Berzoini preferiu não fazer acusações, mas levantou a suspeita de que possa haver uma armação contra a campanha de Lula. "A nossa candidatura está muito bem consolidada. Não haveria razão para criar fatos que pudessem conturbar a campanha a essa altura do campeonato", disse. "Fico me perguntando a quem interessaria conturbar a campanha", completou o presidente do PT.
Na entrevista, Berzoini contou, ainda, que Gedimar Pereira Passos era ligado à Coordenação de Tratamento de Informações e subordinado a Jorge Lorenzetti, que seria a pessoa responsável por coordenar o trabalho de tratamento de informações. Conforme explicou o presidente do PT, esse trabalho consiste na elaboração de relatórios contendo qualquer informação que pudesse auxiliar na campanha.
Todos os relatórios eram então encaminhados para a coordenação da campanha, cujo chefe é Berzoini. "Qualquer informação seria entregue à coordenação.
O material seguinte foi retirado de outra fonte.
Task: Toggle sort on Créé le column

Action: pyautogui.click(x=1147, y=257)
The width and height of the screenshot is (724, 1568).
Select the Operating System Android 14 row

A divulgação não dependia deles e eles não tinham autorização para fazer viagens ou qualquer tipo de negociação para obter qualquer dado", garantiu o presidente do PT.
Para finalizar, enfatizou que o dinheiro não poderia ter vindo do PT, pois ninguém no partido tem informações sobre ele. Preferiu não entrar em detalhes sobre Gedimar Pereira Passos e Valdebran Padilha. "Não temos informações suficientes para comentar a prisão de um funcionário e a citação de outro. O PT vai avaliar e colher dados para poder passar com clareza e transparência à sociedade", garantiu.
Berzoini disse que só tomou conhecimento que Gedimar trabalhava para o PT no sábado à tarde. "Vou pedir explicações diretamente para o Jorge (Lorenzetti), mas ainda não consegui falar com ele", afirmou.
Quanto ao suposto envolvimento do assessor da Presidência Fred Godoy no esquema de compra do material, Berzoini limitou-se a dizer que o assessor já havia negado, em depoimento à PF, sua participação em qualquer negociata.
"Ainda não temos detalhes sobre o que aconteceu, mas se for comprovado envolvimento de pessoas do partido tomaremos todas as medidas cabíveis, tanto no plano jurídico, quanto no administrativo", afirmou Berzoini.
Bastos diz que Lula está "indignado" com episódio
O ministro da Justiça, Márcio Thomaz Bastos, afirmou ontem que a Polícia Federal não deixará de investigar a participação do assessor da Presidência da República Freud Godoy na tentativa de compra de um dossiê que envolveria o ex-ministro José Serra (PSDB) com o escândalo dos sanguessugas. Bastos declarou ainda que o presidente Lula está "indignado" com o episódio.
Freud foi envolvido no caso depois que o advogado Gedimar Pereira Passos revelou à PF que compraria o material contra Serra a pedido de uma grande revista e de uma pessoa chamada "Freud ou Froud", ligada ao PT. Gedimar foi detido junto com Valdebran Padilha num hotel em São Paulo. Eles estavam com R$ 1,7 milhão, dinheiro que seria dado em troca de vídeos e fotos que mostravam o tucano ao lado de sanguessugas.
Segundo Bastos, Lula disse não acreditar que Freud esteja ligado ao ocorrido. O presidente teria afirmado ainda que não "compactua com essa história de dossiê". "Não contem comigo para fazer uso deste", teria dito Lula, segundo o ministro da Justiça.